How Much Would You Pay For a Loyalty Membership?

by Robert McGarvey

Don’t think the question is academic. Here’s a firm prediction: we will all be seeing more loyalty plans that involve fees and probably we will pay to join some.

Part of the reason: Wall Street loves recurring fee income. Zuora, which bills itself as an expert on the subscription economy, says: “To investors, the  primary appeal of recurring revenue models is the value of predictable recurring revenue, particularly in comparison to one-time transactions. For example, a $20 million dollar company with eighty percent recurring revenue can count on sixteen million dollars at the beginning of every year. That figure is stable and predictable. Management can plan and invest accordingly.”

Yep.

Already we are chronically pinged to join Uber One ($9.99/month – don’t ask me what the bennies are; I haven’t joined), DashPass via DoorDash (also $9.99/month, altho free to some Chase credit card holders), Panera’s Unlimited Sip Club ($11.99/month buys a free beverage every two hours), and now hotel operator Ennismore has launched its Dis-loyalty club where members pay $18/month to belong.

Watch: if this Ennismore play catches on, many more hotel groups will follow suit. They are desperate to wow Wall Street and a loyalty program with a membership fee would be just the ticket.

And Dis-loyalty just may catch on. Its monthly fee is high but it builds in real value for users.

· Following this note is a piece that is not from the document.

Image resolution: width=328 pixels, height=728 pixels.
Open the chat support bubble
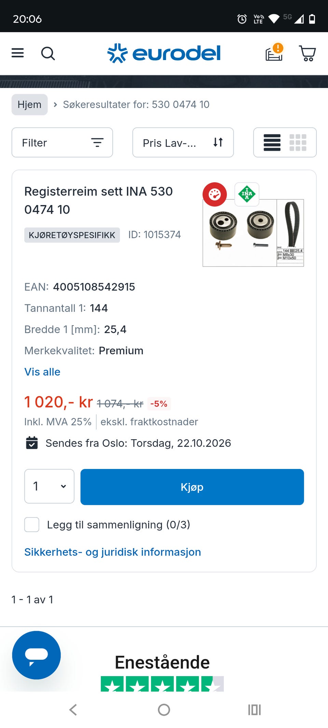click(x=36, y=655)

First however, what’s an Ennismore? Part of Accor, it’s a collection of 75 hotels and 150 restaurants including The Hoxton, 21c Museum Hotels, SO/ Hotels, SLS, and Mama Shelter. Dis-loyalty perks are real. 50% off just opened hotels, 20% off a first stay at a hotel, 10% off return stays, 10% off food and drink at the 150 restaurants, a daily free coffee or tea daily at any of the restaurants and bars.

Did I mention there are no blackout dates?

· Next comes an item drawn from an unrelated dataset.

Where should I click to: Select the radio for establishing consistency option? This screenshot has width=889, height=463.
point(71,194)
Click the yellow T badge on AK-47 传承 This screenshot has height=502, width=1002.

Notice: you don’t have to earn points, or even track them, to be eligible for a benefit. If the benefit is part of the program it’s yours for the taking.

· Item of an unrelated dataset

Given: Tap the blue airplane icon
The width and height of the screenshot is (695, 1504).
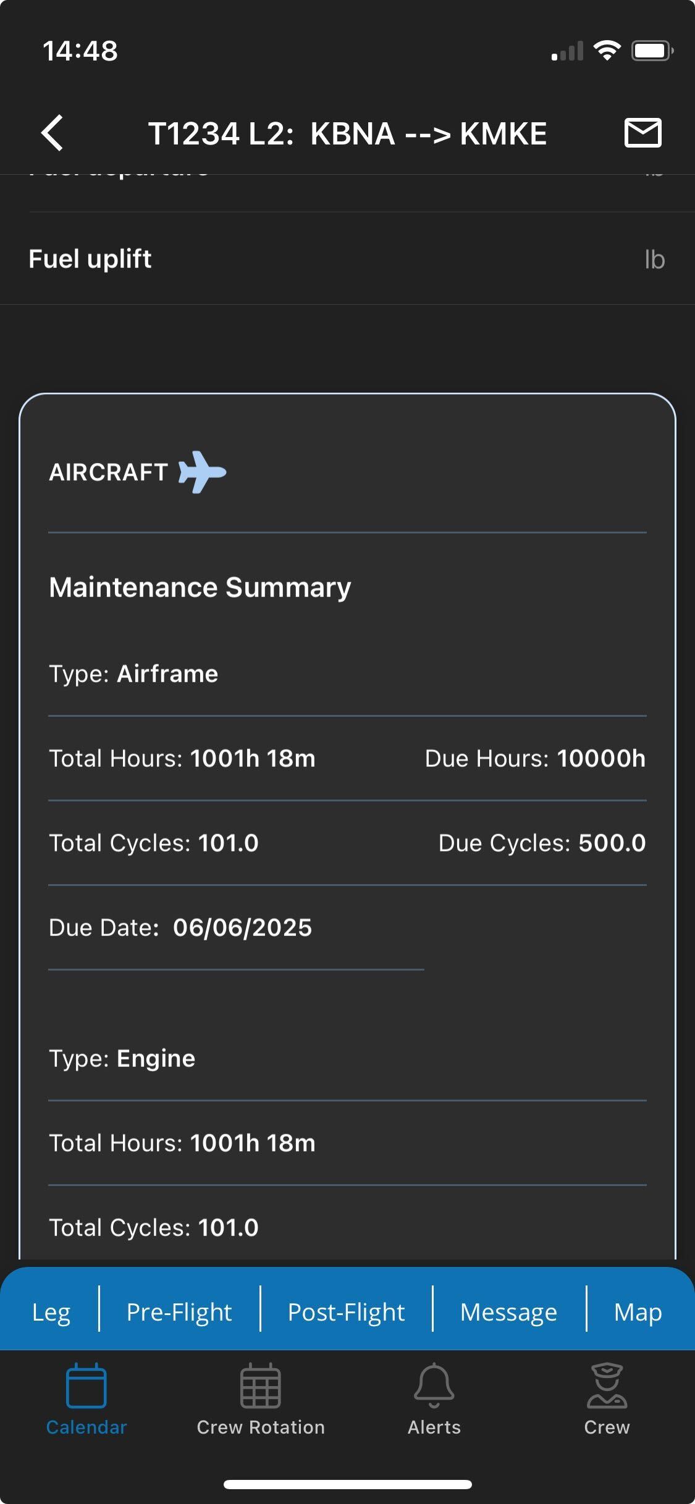Looking at the screenshot, I should pyautogui.click(x=202, y=472).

Live near an Ennismore property, for instance, and a daily coffee would put you richly in the black on a membership. Add a monthly restaurant meal and also a hotel stay and, suddenly, Dis-loyalty is like winning the lottery.

For Ennismore it’s a win too: that member doesn’t need to be marketed to.

And, again, investors love this kind of recurring income.

Personally I belong to a number of loyalty programs: Bonvoy, Hilton, Avis, National -all with elite status via Amex Plat. I also belong to Delta Sky, American Air, Southwest frequent flyer programs. I pay for none.

Would I pay for any? Sure, for the same reason I pay for Amex Plat – if the program paid for itself.

But only if it did.

I would not pay for any that I belong to because I just don’t get enough value to justify it.

But Ennismore’s Dis-loyalty definitely does deliver value if you work it: “As a lifestyle company, with roughly 40% of our gross revenue coming from restaurants, bars, and coffee shops, once you do the maths, it doesn’t take much for you to work out the give-get,” Sharan Pasricha, Ennismore founder, told Fast Company.

One hitch with Dis-loyalty is that hotel reservations have to be made at the Dis-loyalty website. Accor Live Limitless points also are not earned.

But for people who already stay at Ennismore hotels and live near restaurants and already use them, at least a little, Dis-loyalty is a deal. The Fast Company writer notes that Ennismore is opening a new resort this fall in the Maldives – with rates starting at $1282. Stay just two nights at 50% off is $1282 in savings – which would pay for 5+ years of Dis-loyalty.

And the name itself encourages that. It’s called Dis-loyalty because it’s aimed at people who like to try new things, said Pasricha.

I can definitely see a US based boutique hotel group embracing this idea – perhaps Ace or the Standard. Maybe a prolific restaurateur – maybe the Bobby Flay club or the Danny Meyer Pack. The key is to load a program with enough perks to make membership pay for itself.

This is a trend I expect to explode – if the hoteliers don’t screw it up.